→ PROVIDED DATA
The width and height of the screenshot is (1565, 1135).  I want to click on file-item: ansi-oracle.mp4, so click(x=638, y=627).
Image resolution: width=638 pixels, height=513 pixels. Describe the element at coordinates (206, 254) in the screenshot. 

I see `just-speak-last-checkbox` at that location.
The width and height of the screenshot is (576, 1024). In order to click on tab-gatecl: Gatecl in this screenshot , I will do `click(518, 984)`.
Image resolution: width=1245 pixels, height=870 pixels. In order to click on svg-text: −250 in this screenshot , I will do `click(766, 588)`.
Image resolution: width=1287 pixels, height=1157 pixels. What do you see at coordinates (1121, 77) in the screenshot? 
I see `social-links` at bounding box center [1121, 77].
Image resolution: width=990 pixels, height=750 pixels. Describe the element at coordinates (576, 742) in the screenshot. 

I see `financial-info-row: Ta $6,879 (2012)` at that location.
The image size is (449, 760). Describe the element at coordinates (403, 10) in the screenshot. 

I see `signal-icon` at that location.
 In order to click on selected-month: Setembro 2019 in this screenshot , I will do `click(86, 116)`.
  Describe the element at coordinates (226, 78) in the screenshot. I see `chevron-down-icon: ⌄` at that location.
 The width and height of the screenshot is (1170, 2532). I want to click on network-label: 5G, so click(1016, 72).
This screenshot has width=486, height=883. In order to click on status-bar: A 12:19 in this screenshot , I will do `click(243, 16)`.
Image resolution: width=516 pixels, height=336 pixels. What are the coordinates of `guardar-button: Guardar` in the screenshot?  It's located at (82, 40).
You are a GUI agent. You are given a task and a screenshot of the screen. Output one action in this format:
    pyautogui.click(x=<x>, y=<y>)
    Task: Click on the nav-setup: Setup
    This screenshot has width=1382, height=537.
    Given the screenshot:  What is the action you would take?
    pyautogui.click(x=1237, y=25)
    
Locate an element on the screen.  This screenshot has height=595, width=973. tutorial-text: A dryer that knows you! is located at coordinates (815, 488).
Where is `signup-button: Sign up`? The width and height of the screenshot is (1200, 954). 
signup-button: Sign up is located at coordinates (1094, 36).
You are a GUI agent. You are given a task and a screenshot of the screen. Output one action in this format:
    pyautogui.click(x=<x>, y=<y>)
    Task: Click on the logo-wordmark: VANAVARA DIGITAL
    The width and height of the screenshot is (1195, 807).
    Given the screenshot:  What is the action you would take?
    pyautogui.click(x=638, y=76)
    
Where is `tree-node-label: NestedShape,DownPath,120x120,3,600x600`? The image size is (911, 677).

→ REQUIRED WORK
Extract each line of the data above that contains the string "label". Uppercase and lowercase letters count as different.

→ SOLVED EXERCISE
 The width and height of the screenshot is (1170, 2532). I want to click on network-label: 5G, so click(1016, 72).
Where is `tree-node-label: NestedShape,DownPath,120x120,3,600x600`? The image size is (911, 677).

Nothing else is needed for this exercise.